The reason the failed methods failed aren't so surprising to me now that I understand more of how Windows handles the DLL when it's being loaded. The next step is to design and implement an IPC so that the DLL can communicate with Hourglass, regardless of what is loaded. I have a pretty good idea already what to do here. Then it's time to migrate and re-structure the logic so that this method can be used officially.
Dwedit wrote:
So besides sticking the loadable sections from the DLL into process memory, and applying the fixes from the RELOC section, and calling the entry point, what else is there to do to manually load a DLL?
Registering the DLL with Windows so Windows knows it exists etc. This is most likely not really doable without running the actual LoadLibrary call. But for the purpose of Hourglass neither calling the entry point or registering the DLL with Windows is necessary.
MUGG wrote:
Good job! That sounds like some deep stuff indeed. But I can't really understand it, since I know next to nothing about what you had to deal with. I'm more curious what this progress is worth. Forgive me if my questions are going to be misplaced, but I'm curious. How close to done is the Hourglass-Resurrection project and will it be able to deal with higher level games? E.g. Might and Magic 8, Rollercoaster Tycoon, Anno 1602, Age of Empires Or will it stay at "simple game" level?
The project is about as close to done as it was when it started, due to the insane amount of work remaining.

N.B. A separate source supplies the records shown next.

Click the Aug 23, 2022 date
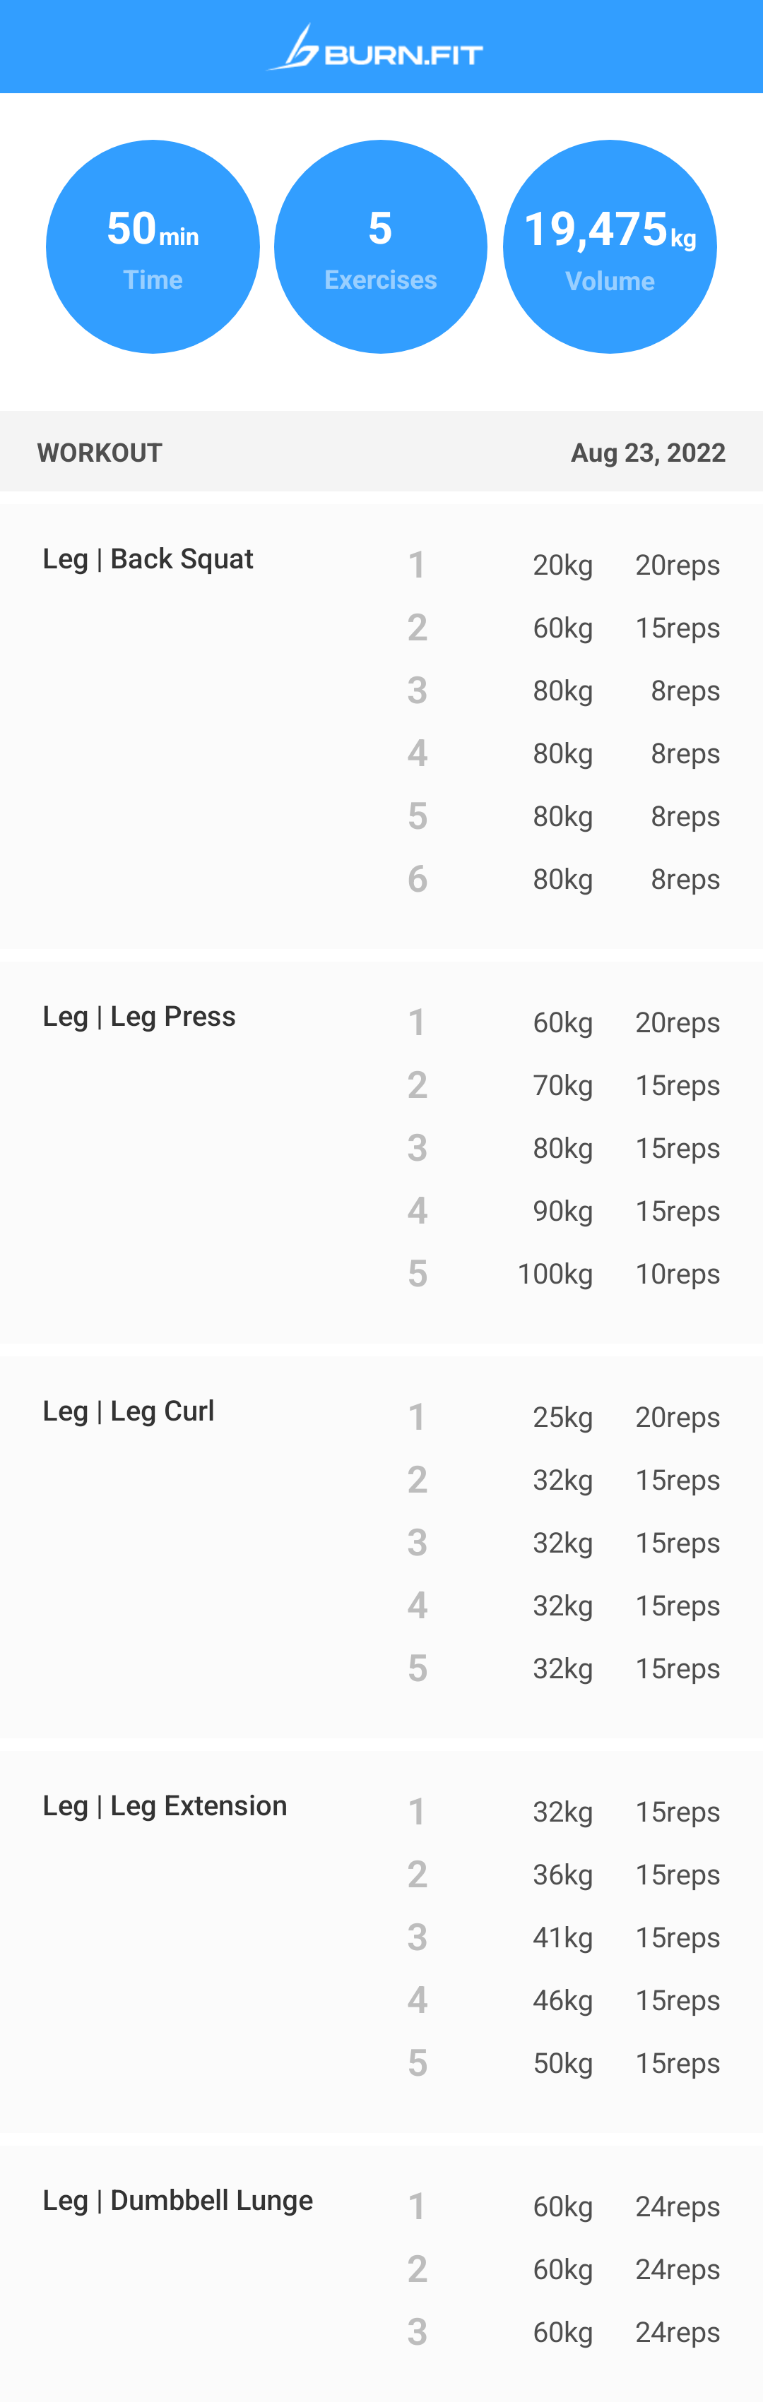This screenshot has width=763, height=2402. point(647,453)
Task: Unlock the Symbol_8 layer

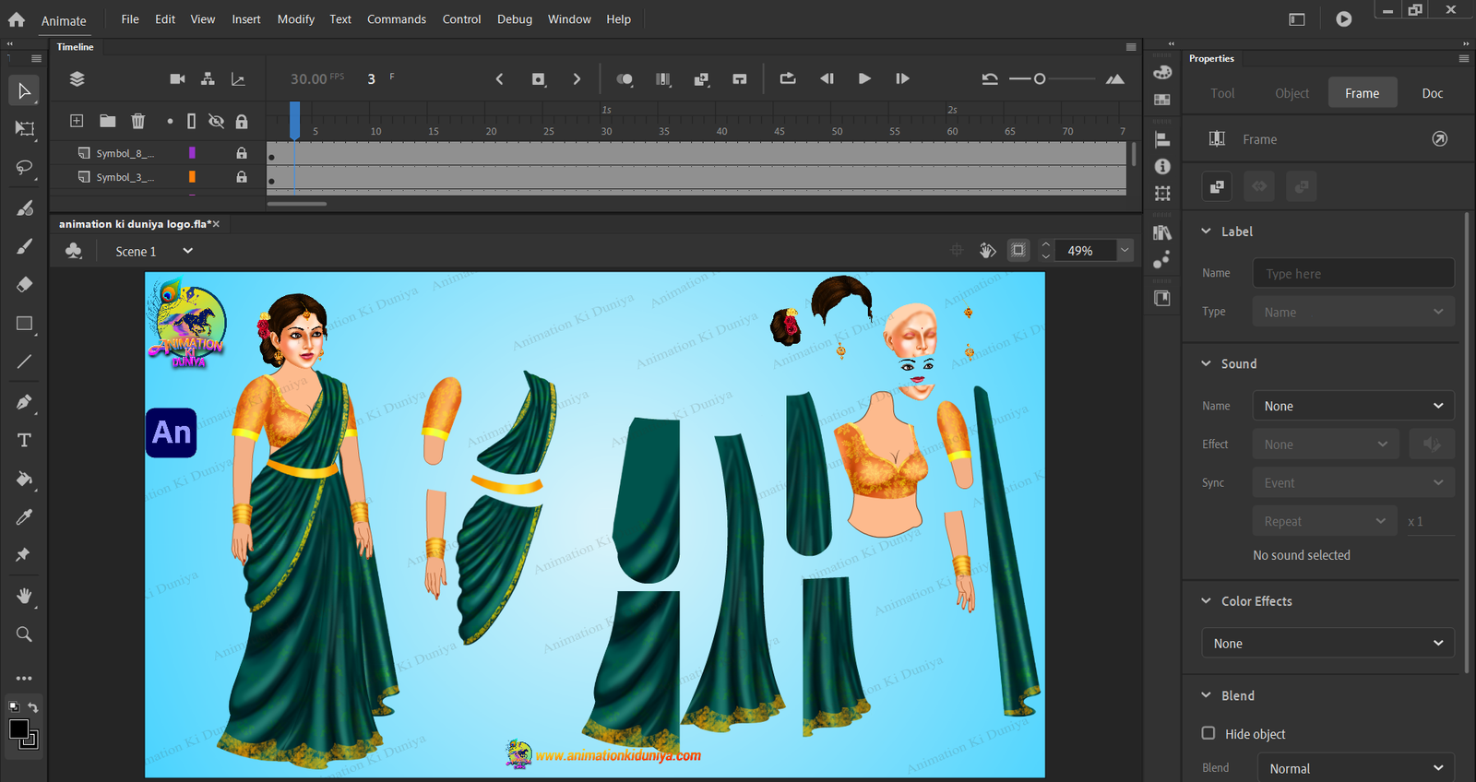Action: 242,153

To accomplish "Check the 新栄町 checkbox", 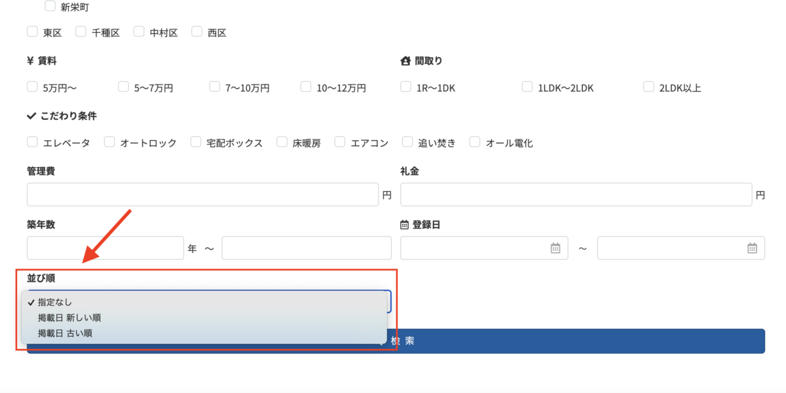I will tap(50, 6).
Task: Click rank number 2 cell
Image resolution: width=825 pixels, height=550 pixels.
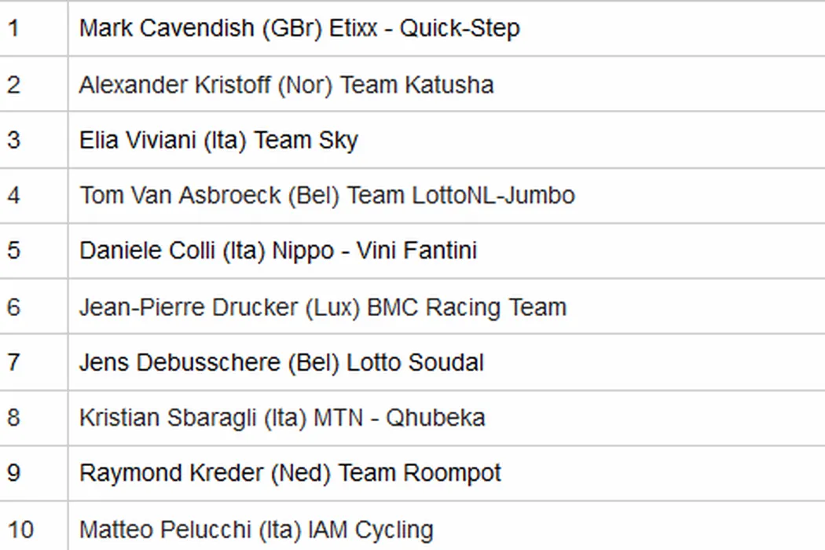Action: pyautogui.click(x=13, y=84)
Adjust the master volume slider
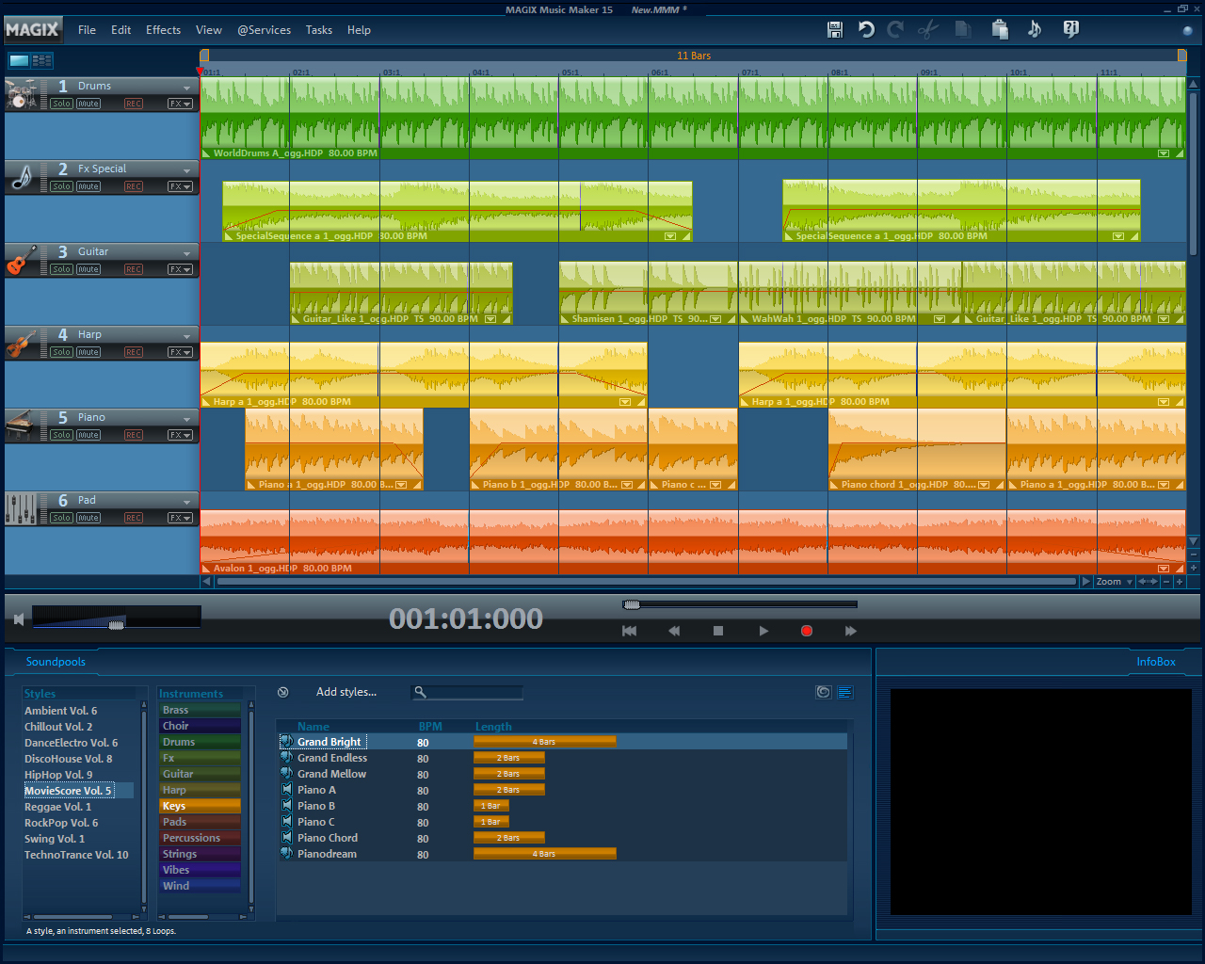 tap(115, 622)
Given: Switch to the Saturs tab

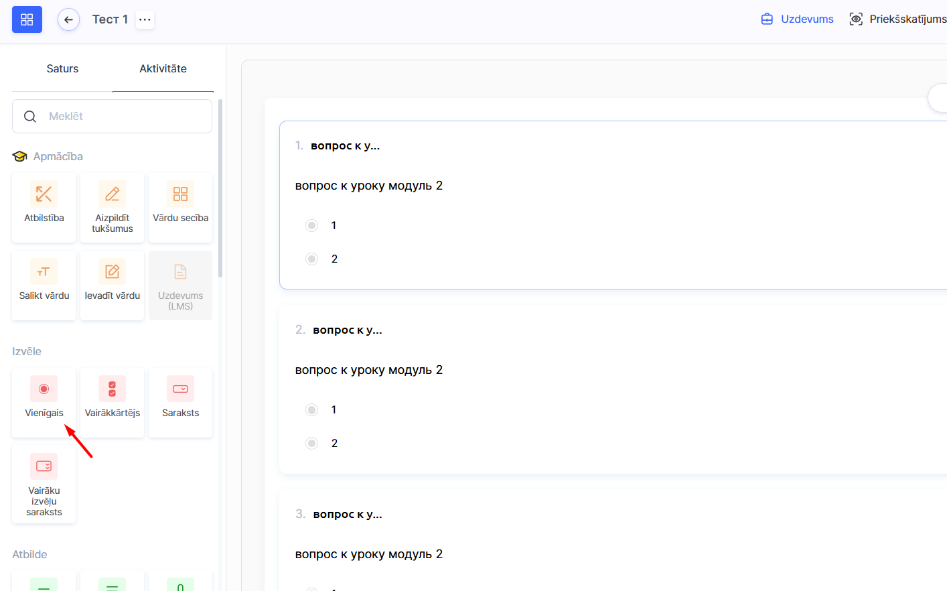Looking at the screenshot, I should tap(62, 68).
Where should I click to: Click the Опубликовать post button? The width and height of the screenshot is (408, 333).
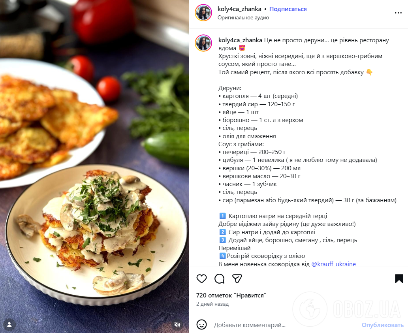382,325
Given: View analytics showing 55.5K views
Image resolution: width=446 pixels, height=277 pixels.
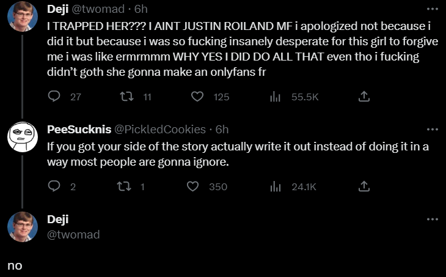Looking at the screenshot, I should tap(276, 97).
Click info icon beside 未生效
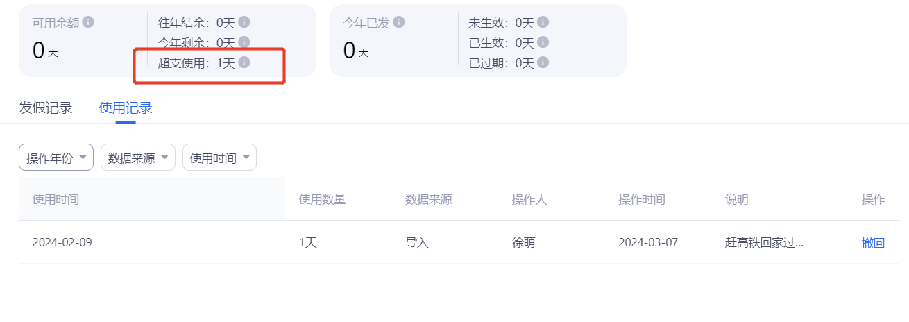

Half-Life is already kinda bootable, so is Red Faction, but the games are not playable as it is today. Goal is for everything to work, but as it stands today, that goal is FAR from realized,
WST wrote:
Dwedit wrote:
So besides sticking the loadable sections from the DLL into process memory, and applying the fixes from the RELOC section, and calling the entry point, what else is there to do to manually load a DLL?
Your avatar is very cute.
Thank you WST for adding value to this thread.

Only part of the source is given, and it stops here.